Zwischen Unternehmen, die konkurrierende Standards für mobiles Fernsehen unterstützen, hat sich ein Konflikt entwickelt (siehe EURACTIV vom 2. Juli 2007).Firmen wie Alcatel, Motorola, Nokia, Siemens und Thomson unterstützen die DVB-H-Technologie (Digital Video Broadcasting for Handhelds), die bereits in vielen europäischen Ländern genutzt wird. Microsoft, Samsung, Deutsche Telekom und eine Reihe wichtiger Fernsehbetreiber unterstützen den DMB-Standard, der in asiatischen Ländern verwendet wird, oder sind der Meinung, dass die Industrie am besten positioniert ist, wenn sie sich für den DMB-Standard entscheidet.

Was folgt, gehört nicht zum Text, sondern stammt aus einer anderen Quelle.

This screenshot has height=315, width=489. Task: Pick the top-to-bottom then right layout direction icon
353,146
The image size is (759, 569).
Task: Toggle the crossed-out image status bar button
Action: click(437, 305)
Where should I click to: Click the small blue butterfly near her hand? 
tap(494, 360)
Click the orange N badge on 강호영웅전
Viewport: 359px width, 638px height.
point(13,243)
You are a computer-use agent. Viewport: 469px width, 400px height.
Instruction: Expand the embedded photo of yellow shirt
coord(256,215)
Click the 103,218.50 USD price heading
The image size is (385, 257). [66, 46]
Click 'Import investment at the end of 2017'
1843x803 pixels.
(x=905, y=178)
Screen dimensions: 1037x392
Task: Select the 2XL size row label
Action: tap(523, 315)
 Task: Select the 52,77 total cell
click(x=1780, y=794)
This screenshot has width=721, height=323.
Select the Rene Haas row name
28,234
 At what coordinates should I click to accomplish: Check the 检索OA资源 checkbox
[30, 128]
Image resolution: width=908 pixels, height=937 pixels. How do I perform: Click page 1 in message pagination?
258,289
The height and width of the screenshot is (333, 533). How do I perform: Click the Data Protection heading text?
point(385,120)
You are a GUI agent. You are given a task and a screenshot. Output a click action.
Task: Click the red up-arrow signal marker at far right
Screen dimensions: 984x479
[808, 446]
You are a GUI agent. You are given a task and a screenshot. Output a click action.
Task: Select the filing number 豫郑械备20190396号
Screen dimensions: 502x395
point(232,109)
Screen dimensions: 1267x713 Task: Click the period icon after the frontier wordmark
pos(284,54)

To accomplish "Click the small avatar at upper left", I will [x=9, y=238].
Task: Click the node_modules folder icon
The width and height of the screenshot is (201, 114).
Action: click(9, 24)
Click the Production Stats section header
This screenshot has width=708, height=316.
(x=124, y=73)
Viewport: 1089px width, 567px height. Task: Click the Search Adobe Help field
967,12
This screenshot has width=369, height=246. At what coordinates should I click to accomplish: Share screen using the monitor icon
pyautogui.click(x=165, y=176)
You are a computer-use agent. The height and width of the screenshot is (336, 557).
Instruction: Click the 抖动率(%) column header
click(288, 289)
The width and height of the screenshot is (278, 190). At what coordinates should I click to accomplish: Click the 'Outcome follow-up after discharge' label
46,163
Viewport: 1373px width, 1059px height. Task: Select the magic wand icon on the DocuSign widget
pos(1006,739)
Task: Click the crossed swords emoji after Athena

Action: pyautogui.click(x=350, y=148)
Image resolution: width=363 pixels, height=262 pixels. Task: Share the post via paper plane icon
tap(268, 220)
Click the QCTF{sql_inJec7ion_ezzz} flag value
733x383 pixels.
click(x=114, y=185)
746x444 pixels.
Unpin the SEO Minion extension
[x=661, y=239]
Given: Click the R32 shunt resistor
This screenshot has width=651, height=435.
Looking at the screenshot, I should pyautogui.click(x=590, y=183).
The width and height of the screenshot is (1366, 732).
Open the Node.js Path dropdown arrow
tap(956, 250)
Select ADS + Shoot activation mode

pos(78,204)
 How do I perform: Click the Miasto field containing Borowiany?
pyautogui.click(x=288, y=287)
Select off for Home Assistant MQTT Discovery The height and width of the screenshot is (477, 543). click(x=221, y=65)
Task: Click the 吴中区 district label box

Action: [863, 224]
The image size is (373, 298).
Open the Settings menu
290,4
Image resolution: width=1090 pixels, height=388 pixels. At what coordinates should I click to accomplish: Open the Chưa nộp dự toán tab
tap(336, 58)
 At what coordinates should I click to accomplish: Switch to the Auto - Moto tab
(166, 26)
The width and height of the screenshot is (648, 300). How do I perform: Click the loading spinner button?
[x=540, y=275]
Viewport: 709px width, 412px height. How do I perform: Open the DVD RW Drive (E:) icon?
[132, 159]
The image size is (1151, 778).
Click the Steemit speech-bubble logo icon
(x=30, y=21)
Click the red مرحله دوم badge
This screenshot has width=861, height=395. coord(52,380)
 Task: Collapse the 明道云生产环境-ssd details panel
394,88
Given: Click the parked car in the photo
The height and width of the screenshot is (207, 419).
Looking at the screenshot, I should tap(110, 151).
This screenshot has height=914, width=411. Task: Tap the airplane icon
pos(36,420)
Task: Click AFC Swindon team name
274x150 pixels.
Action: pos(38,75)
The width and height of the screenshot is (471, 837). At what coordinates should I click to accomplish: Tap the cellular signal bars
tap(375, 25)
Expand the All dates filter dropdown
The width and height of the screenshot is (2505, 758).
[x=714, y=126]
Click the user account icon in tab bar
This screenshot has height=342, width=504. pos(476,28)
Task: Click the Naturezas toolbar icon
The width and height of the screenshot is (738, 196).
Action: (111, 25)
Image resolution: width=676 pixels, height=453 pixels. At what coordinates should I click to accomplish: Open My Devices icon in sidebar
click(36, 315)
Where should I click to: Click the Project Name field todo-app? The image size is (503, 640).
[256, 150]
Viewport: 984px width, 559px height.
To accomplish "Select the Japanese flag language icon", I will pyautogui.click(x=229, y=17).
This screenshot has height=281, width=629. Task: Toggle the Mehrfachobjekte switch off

Mobiles Fernehen in Europa liegt zwischen einer Reihe von asiatischen Ländern weit zurück. In Italien, das den europäischen Markt anführt, liegt die Vermittlungsquote bei nur 1%, verglichen mit Südkorea, wo bereits 10% der Menschen auf ihren Mobilfunkgeräten fernsehen. Die Kommissarin für die Informationsgesellschaft, Vivane Reding, denkt, dass der Markt für mobiles Fernsehen in der EU bis 2011 auf 500 Millionen Nutzer wachsen und dann 20 Milliarden Euro wert sein könnte.

  • 9. Juli 2007: Workshop der portugiesischen Präsidentschaft zum Thema “Mobile TV – technology for the future ” (deutsch: Mobiles Fernsehen – Technologie der Zukunft)
  • 2008: Die Kommission soll eine Verordnung vorschlagen, die möglicherweise den verpflichtenden und ausschließlichen Gebrauch von DVB-H für Mobilfunk enthält.